▶ **Task brief**
Line by line, repeat the material below without any deviation.

──────

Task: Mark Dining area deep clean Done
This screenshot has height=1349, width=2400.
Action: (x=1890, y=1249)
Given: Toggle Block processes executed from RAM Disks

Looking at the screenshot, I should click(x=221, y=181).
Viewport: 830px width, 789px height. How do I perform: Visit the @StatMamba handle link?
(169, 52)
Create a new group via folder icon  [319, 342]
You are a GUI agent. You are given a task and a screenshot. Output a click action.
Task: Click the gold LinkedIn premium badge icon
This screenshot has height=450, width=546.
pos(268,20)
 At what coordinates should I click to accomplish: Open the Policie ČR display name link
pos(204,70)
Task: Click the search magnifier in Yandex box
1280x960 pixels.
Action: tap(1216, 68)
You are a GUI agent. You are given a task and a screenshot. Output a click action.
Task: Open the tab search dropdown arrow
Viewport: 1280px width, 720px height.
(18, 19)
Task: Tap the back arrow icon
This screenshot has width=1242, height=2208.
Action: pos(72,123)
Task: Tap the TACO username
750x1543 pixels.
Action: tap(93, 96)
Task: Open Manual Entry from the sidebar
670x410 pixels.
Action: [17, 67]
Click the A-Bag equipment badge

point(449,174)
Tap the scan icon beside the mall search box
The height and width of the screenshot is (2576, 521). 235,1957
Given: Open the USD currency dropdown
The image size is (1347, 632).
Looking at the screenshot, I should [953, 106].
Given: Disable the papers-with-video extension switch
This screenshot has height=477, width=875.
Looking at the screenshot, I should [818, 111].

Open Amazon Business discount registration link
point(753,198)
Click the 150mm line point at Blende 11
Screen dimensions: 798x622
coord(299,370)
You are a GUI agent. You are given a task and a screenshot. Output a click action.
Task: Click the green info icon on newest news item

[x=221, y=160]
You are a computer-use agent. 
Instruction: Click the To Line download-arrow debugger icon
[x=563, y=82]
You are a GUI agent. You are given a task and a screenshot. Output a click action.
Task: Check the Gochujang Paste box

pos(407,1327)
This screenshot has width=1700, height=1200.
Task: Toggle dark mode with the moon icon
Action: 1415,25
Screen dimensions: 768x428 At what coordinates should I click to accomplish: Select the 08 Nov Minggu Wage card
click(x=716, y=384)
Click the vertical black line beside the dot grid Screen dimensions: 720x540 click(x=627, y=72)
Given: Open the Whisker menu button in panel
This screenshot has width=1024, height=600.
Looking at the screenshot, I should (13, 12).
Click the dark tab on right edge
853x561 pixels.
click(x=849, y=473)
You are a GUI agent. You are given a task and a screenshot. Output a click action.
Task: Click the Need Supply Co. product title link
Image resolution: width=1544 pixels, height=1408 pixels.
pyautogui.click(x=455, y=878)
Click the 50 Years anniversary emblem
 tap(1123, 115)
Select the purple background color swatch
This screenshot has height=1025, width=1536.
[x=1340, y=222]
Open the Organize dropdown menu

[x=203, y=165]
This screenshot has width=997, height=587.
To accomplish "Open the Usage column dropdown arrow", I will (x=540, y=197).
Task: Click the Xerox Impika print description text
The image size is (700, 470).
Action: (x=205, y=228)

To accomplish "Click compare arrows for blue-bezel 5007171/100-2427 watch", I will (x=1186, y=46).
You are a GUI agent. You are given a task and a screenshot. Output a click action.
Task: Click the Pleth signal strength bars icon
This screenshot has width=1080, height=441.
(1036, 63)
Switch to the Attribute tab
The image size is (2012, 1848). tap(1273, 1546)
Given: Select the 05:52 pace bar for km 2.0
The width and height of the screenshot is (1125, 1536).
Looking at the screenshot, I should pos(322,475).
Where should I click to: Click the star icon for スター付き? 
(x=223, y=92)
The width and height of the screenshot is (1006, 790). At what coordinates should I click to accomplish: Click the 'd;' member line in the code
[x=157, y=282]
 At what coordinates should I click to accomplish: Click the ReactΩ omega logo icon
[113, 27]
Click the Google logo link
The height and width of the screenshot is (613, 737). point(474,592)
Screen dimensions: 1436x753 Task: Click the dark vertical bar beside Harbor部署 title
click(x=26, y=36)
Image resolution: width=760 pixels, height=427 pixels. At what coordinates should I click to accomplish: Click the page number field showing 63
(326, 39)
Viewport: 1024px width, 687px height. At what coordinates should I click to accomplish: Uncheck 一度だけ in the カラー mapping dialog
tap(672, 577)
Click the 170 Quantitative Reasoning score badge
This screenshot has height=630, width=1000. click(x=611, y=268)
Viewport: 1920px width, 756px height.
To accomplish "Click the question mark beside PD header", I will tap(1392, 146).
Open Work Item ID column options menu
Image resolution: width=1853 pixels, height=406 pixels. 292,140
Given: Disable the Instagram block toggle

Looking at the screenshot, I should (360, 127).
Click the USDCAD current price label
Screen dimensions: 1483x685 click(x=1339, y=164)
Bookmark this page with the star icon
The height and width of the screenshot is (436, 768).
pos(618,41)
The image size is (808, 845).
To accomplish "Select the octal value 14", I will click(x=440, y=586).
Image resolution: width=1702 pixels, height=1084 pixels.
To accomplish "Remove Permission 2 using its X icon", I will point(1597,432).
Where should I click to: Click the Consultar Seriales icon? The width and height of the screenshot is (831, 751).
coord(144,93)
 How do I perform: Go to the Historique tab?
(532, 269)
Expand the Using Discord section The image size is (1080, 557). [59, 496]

──────

▶ **Answer section**
Task: Mark Dining area deep clean Done
This screenshot has height=1349, width=2400.
Action: (x=1890, y=1249)
Given: Toggle Block processes executed from RAM Disks

Looking at the screenshot, I should click(x=221, y=181).
Viewport: 830px width, 789px height. How do I perform: Visit the @StatMamba handle link?
(169, 52)
Create a new group via folder icon  [319, 342]
You are a GUI agent. You are given a task and a screenshot. Output a click action.
Task: Click the gold LinkedIn premium badge icon
This screenshot has height=450, width=546.
pos(268,20)
 At what coordinates should I click to accomplish: Open the Policie ČR display name link
pos(204,70)
Task: Click the search magnifier in Yandex box
1280x960 pixels.
Action: tap(1216, 68)
You are a GUI agent. You are given a task and a screenshot. Output a click action.
Task: Open the tab search dropdown arrow
Viewport: 1280px width, 720px height.
(18, 19)
Task: Tap the back arrow icon
This screenshot has width=1242, height=2208.
Action: pos(72,123)
Task: Tap the TACO username
750x1543 pixels.
Action: tap(93, 96)
Task: Open Manual Entry from the sidebar
670x410 pixels.
Action: [17, 67]
Click the A-Bag equipment badge

point(449,174)
Tap the scan icon beside the mall search box
The height and width of the screenshot is (2576, 521). 235,1957
Given: Open the USD currency dropdown
The image size is (1347, 632).
Looking at the screenshot, I should [953, 106].
Given: Disable the papers-with-video extension switch
This screenshot has height=477, width=875.
Looking at the screenshot, I should [818, 111].

Open Amazon Business discount registration link
point(753,198)
Click the 150mm line point at Blende 11
Screen dimensions: 798x622
coord(299,370)
You are a GUI agent. You are given a task and a screenshot. Output a click action.
Task: Click the green info icon on newest news item

[x=221, y=160]
You are a computer-use agent. 
Instruction: Click the To Line download-arrow debugger icon
[x=563, y=82]
You are a GUI agent. You are given a task and a screenshot. Output a click action.
Task: Check the Gochujang Paste box

pos(407,1327)
This screenshot has width=1700, height=1200.
Task: Toggle dark mode with the moon icon
Action: 1415,25
Screen dimensions: 768x428 At what coordinates should I click to accomplish: Select the 08 Nov Minggu Wage card
click(x=716, y=384)
Click the vertical black line beside the dot grid Screen dimensions: 720x540 click(x=627, y=72)
Given: Open the Whisker menu button in panel
This screenshot has width=1024, height=600.
Looking at the screenshot, I should (13, 12).
Click the dark tab on right edge
853x561 pixels.
click(x=849, y=473)
You are a GUI agent. You are given a task and a screenshot. Output a click action.
Task: Click the Need Supply Co. product title link
Image resolution: width=1544 pixels, height=1408 pixels.
pyautogui.click(x=455, y=878)
Click the 50 Years anniversary emblem
 tap(1123, 115)
Select the purple background color swatch
This screenshot has height=1025, width=1536.
[x=1340, y=222]
Open the Organize dropdown menu

[x=203, y=165]
This screenshot has width=997, height=587.
To accomplish "Open the Usage column dropdown arrow", I will (x=540, y=197).
Task: Click the Xerox Impika print description text
The image size is (700, 470).
Action: (x=205, y=228)

To accomplish "Click compare arrows for blue-bezel 5007171/100-2427 watch", I will (x=1186, y=46).
You are a GUI agent. You are given a task and a screenshot. Output a click action.
Task: Click the Pleth signal strength bars icon
This screenshot has width=1080, height=441.
(1036, 63)
Switch to the Attribute tab
The image size is (2012, 1848). tap(1273, 1546)
Given: Select the 05:52 pace bar for km 2.0
The width and height of the screenshot is (1125, 1536).
Looking at the screenshot, I should pos(322,475).
Where should I click to: Click the star icon for スター付き? 
(x=223, y=92)
The width and height of the screenshot is (1006, 790). At what coordinates should I click to accomplish: Click the 'd;' member line in the code
[x=157, y=282]
 At what coordinates should I click to accomplish: Click the ReactΩ omega logo icon
[113, 27]
Click the Google logo link
The height and width of the screenshot is (613, 737). point(474,592)
Screen dimensions: 1436x753 Task: Click the dark vertical bar beside Harbor部署 title
click(x=26, y=36)
Image resolution: width=760 pixels, height=427 pixels. At what coordinates should I click to accomplish: Click the page number field showing 63
(326, 39)
Viewport: 1024px width, 687px height. At what coordinates should I click to accomplish: Uncheck 一度だけ in the カラー mapping dialog
tap(672, 577)
Click the 170 Quantitative Reasoning score badge
This screenshot has height=630, width=1000. click(x=611, y=268)
Viewport: 1920px width, 756px height.
To accomplish "Click the question mark beside PD header", I will tap(1392, 146).
Open Work Item ID column options menu
Image resolution: width=1853 pixels, height=406 pixels. 292,140
Given: Disable the Instagram block toggle

Looking at the screenshot, I should (360, 127).
Click the USDCAD current price label
Screen dimensions: 1483x685 click(x=1339, y=164)
Bookmark this page with the star icon
The height and width of the screenshot is (436, 768).
pos(618,41)
The image size is (808, 845).
To accomplish "Select the octal value 14", I will click(x=440, y=586).
Image resolution: width=1702 pixels, height=1084 pixels.
To accomplish "Remove Permission 2 using its X icon", I will point(1597,432).
Where should I click to: Click the Consultar Seriales icon? The width and height of the screenshot is (831, 751).
coord(144,93)
 How do I perform: Go to the Historique tab?
(532, 269)
Expand the Using Discord section The image size is (1080, 557). [59, 496]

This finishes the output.